● Exercise directions: Extract each line of the entries below that contains the string "Click", treating uppercase and lowercase letters as distinct.

● Data lines:
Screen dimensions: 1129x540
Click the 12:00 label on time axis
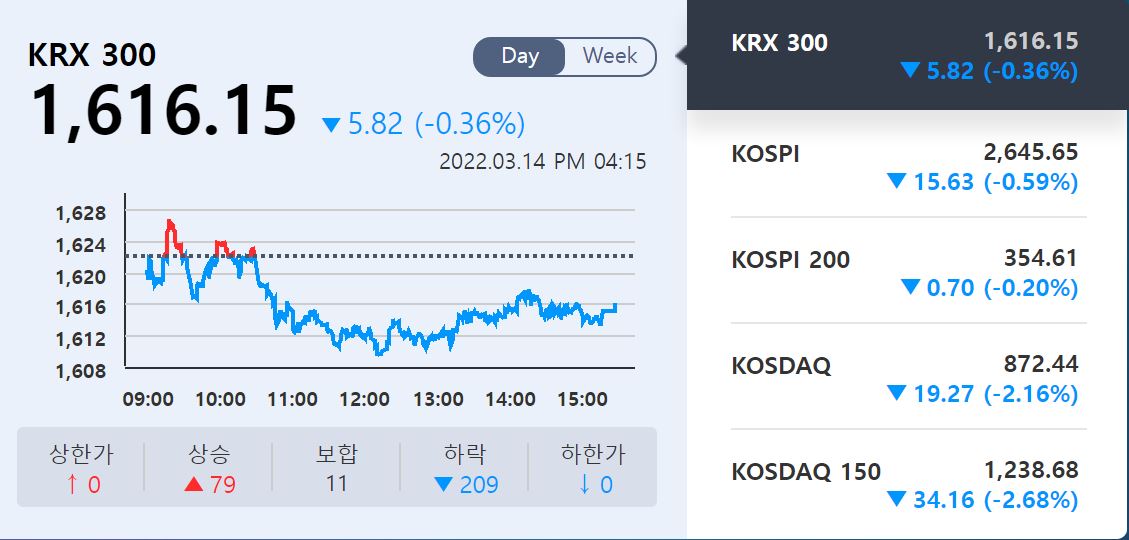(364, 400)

==

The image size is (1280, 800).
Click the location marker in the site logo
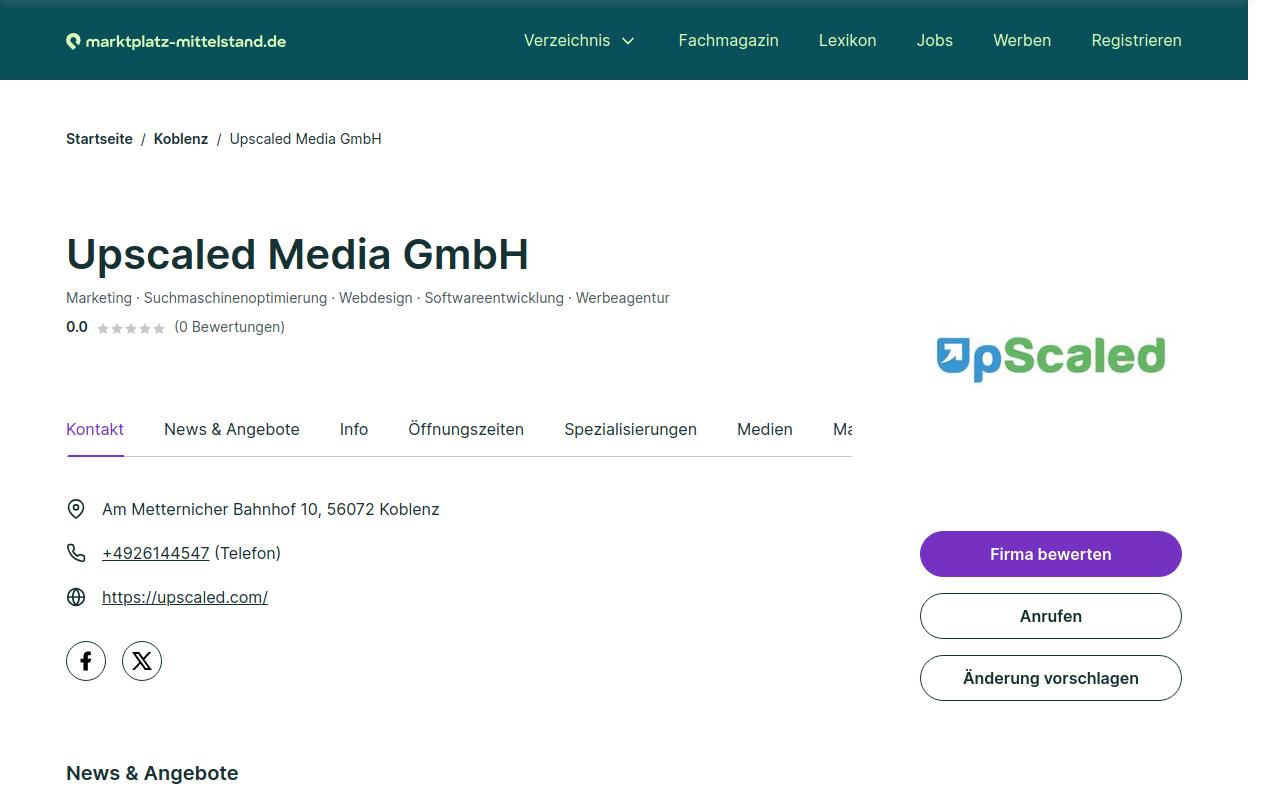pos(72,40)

* * *

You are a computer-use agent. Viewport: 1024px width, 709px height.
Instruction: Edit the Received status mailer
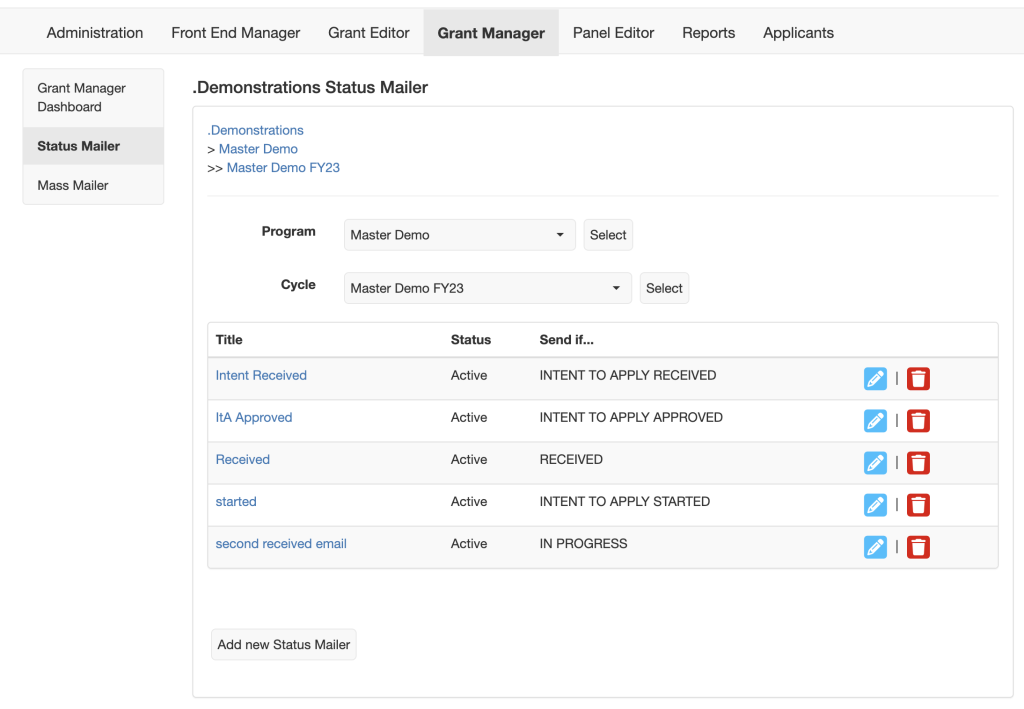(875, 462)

● Answer for the task:
Click the 12:00 label on time axis
Click the location marker in the site logo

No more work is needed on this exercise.